__Problem details__
Reproduce verbatim the part of the records that opens with the line containing "Image resolution: width=713" and closes with the line containing "Action: pyautogui.click(x=351, y=68)", and leave the pictures out of your answer.

================================

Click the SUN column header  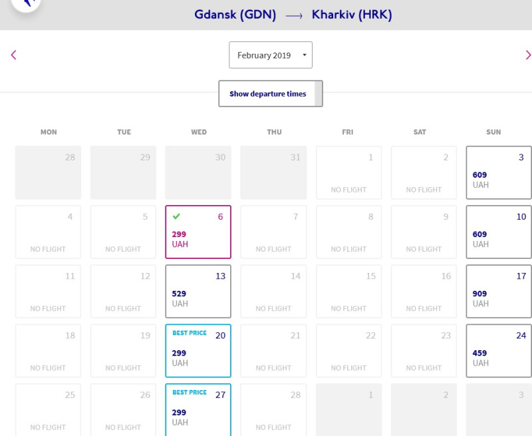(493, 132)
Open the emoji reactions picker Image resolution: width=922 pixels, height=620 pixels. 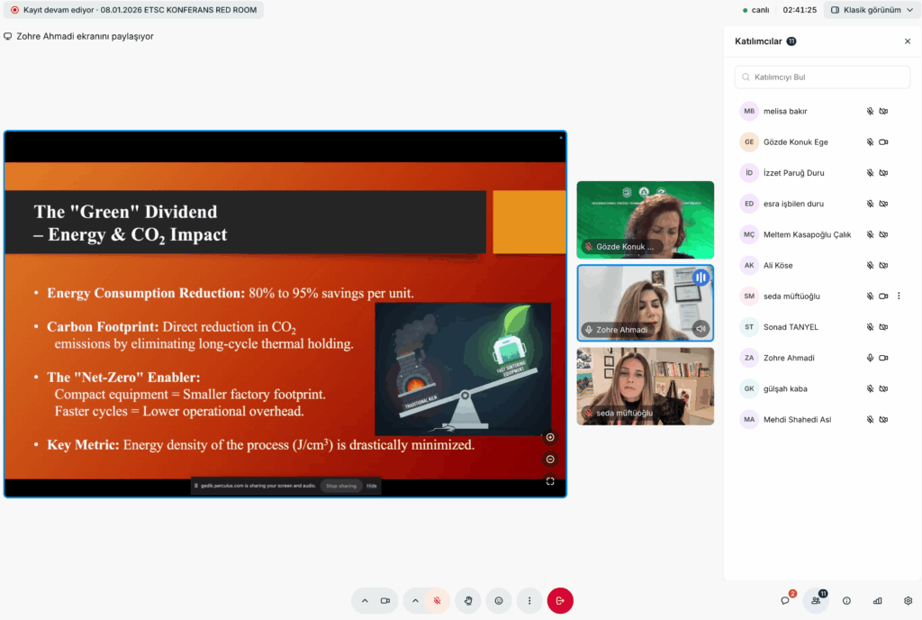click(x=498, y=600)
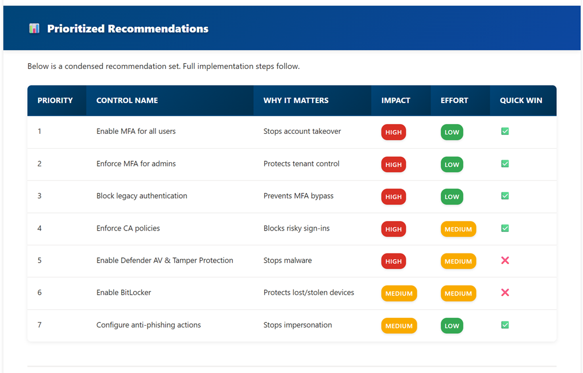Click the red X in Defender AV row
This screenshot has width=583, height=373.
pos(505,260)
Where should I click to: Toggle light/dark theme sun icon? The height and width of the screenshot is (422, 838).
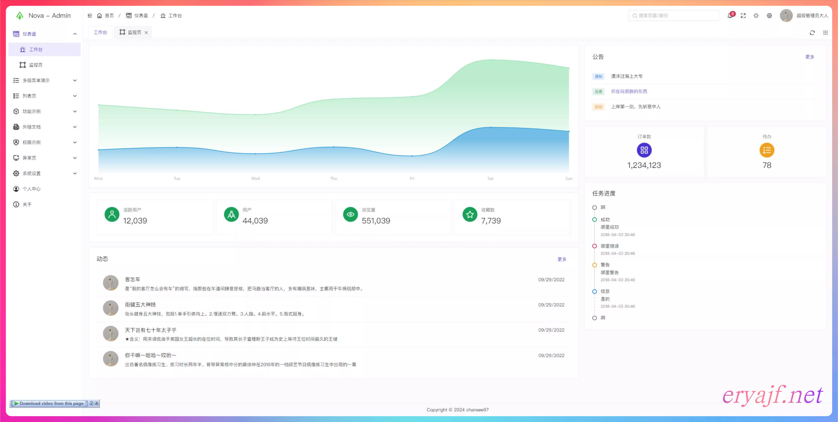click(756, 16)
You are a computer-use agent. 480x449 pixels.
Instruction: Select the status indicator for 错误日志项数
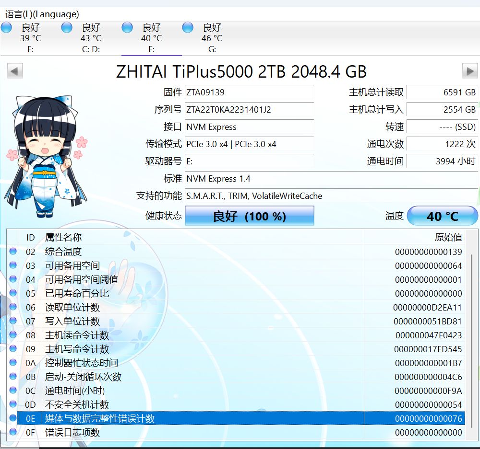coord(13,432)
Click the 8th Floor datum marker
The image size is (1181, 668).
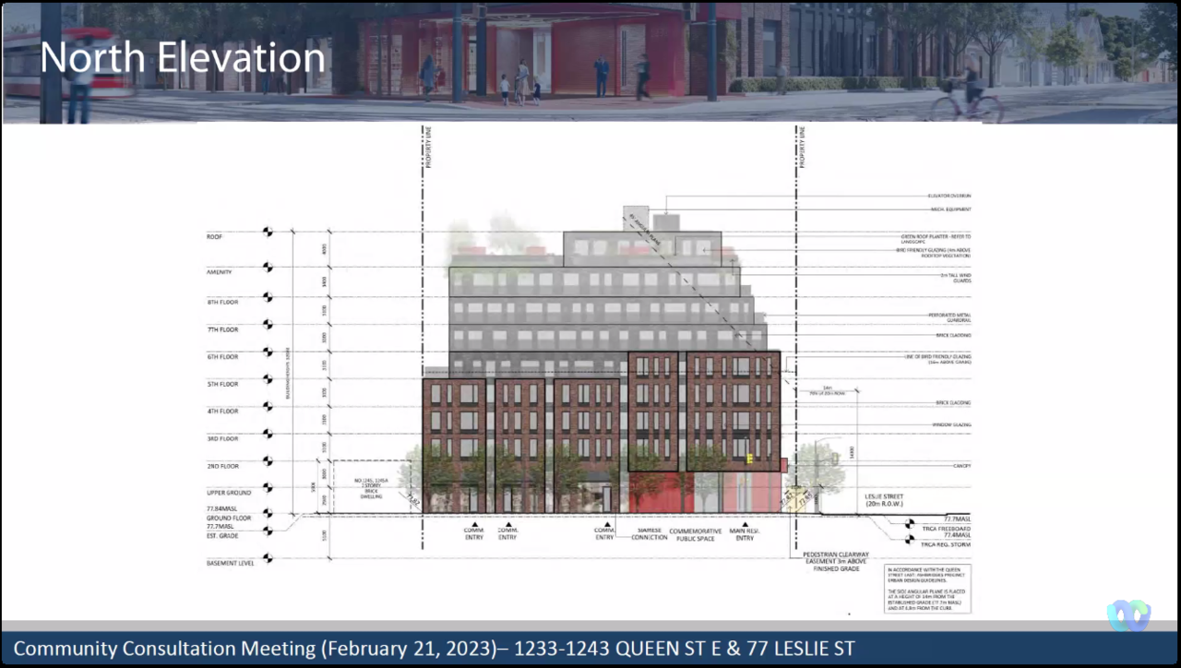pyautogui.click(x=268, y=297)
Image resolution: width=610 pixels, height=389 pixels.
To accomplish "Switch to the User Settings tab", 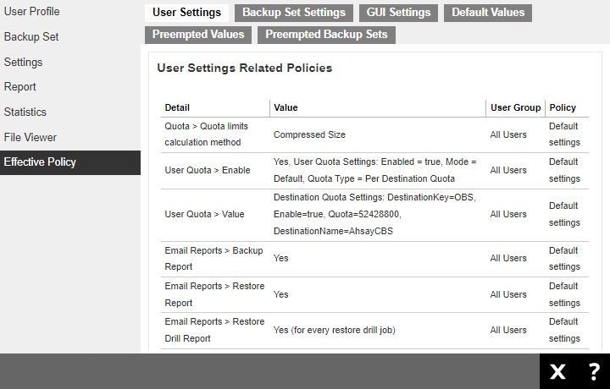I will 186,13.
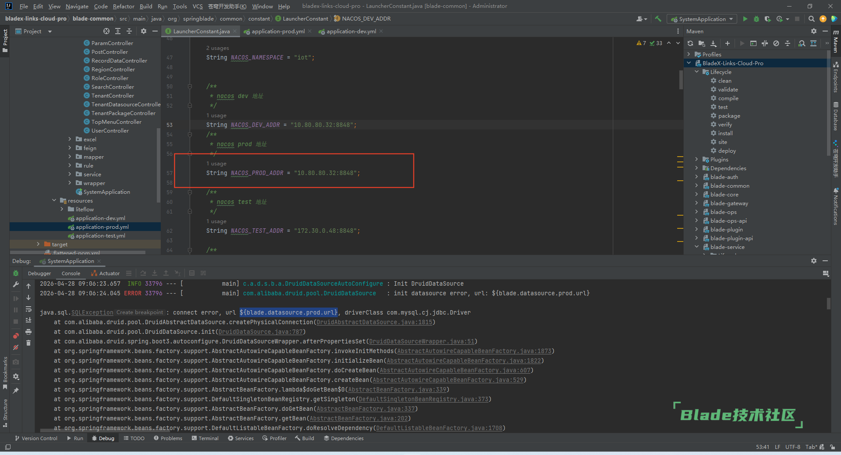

================================

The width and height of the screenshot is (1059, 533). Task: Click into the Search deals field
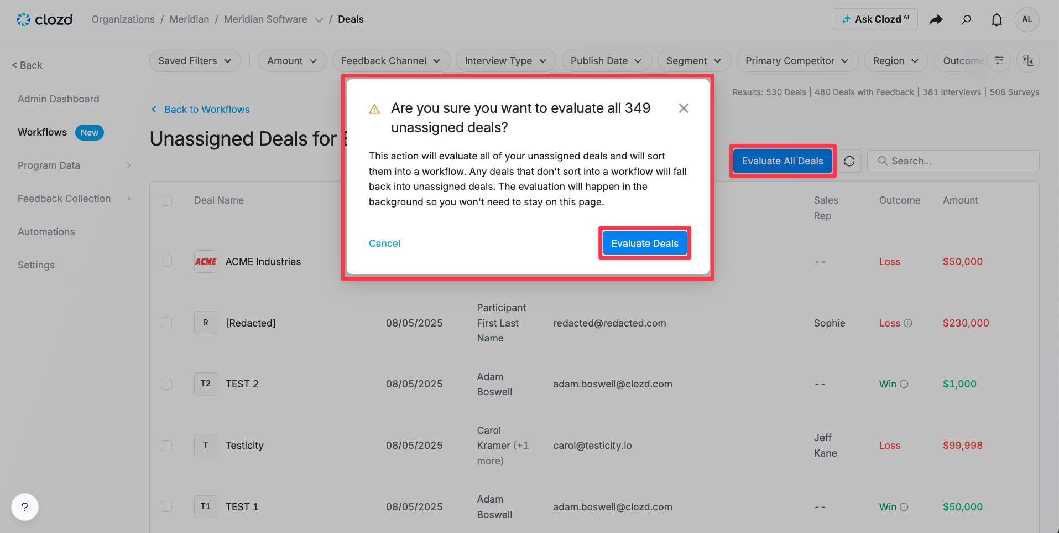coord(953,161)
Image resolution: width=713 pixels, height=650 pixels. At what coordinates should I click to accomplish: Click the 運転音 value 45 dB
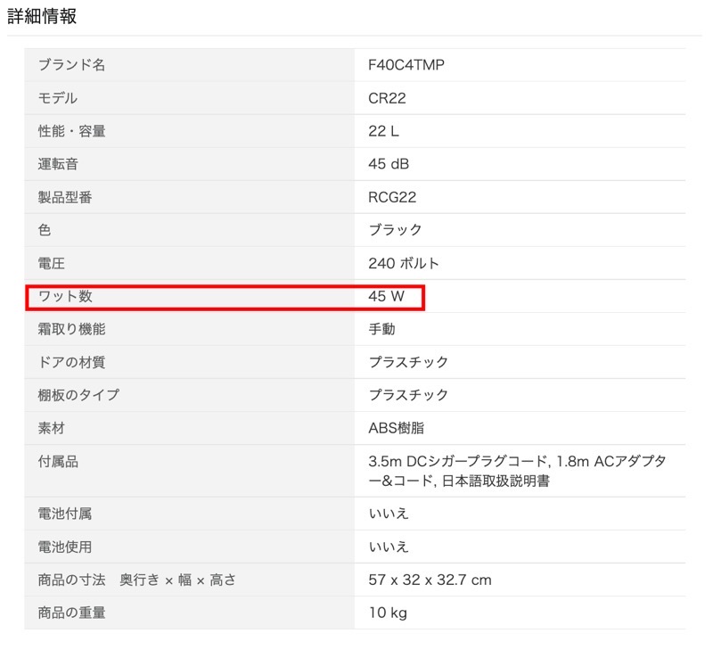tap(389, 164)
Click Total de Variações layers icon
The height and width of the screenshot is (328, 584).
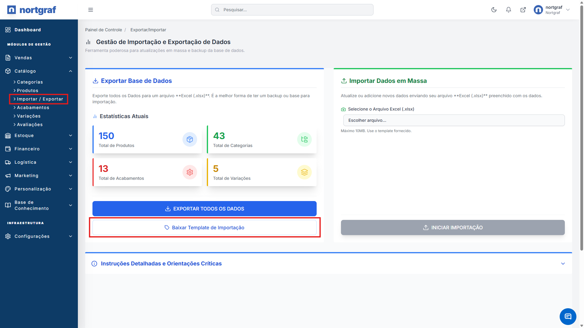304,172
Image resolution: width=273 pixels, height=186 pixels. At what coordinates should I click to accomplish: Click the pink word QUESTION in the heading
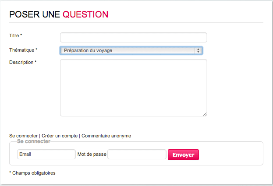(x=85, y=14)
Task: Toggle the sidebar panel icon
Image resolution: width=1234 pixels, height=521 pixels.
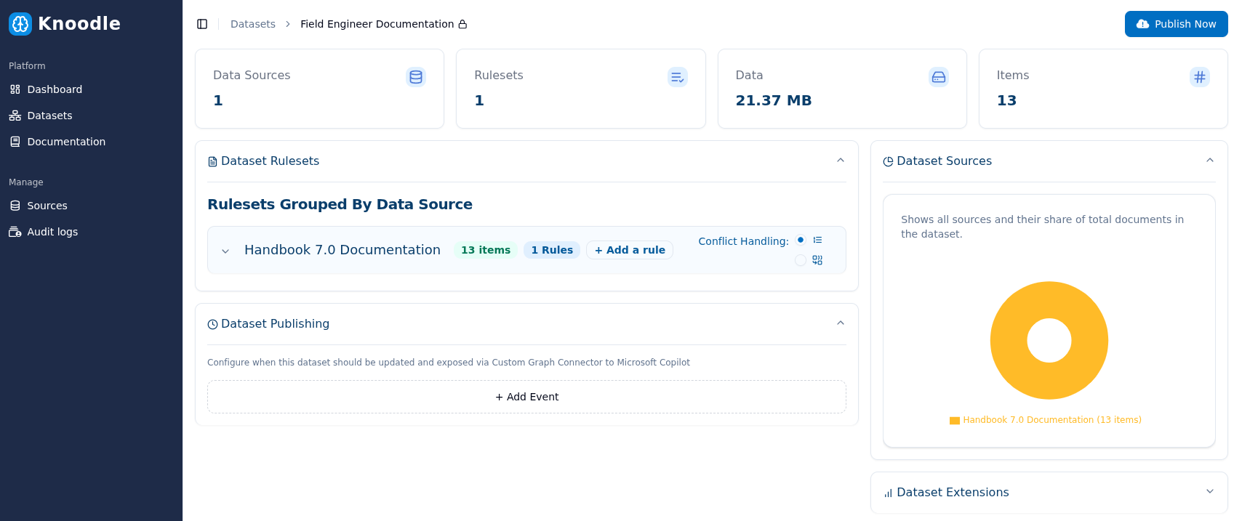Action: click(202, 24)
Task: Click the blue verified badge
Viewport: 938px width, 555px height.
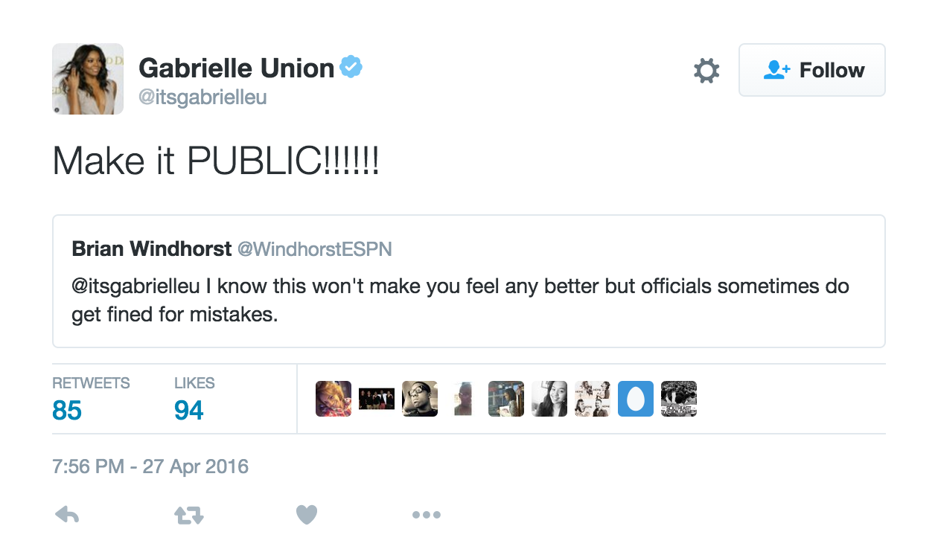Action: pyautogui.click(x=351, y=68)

================================

__Task answer__
Image resolution: width=713 pixels, height=650 pixels. At what coordinates should I click to accomplish: Click the 運転音 value 45 dB
tap(389, 164)
Click Total de Variações layers icon
The height and width of the screenshot is (328, 584).
304,172
Image resolution: width=273 pixels, height=186 pixels. At what coordinates should I click to accomplish: Click the pink word QUESTION in the heading
(x=85, y=14)
Task: Toggle the sidebar panel icon
Image resolution: width=1234 pixels, height=521 pixels.
Action: click(202, 24)
Task: Click the blue verified badge
Viewport: 938px width, 555px height.
Action: pyautogui.click(x=351, y=68)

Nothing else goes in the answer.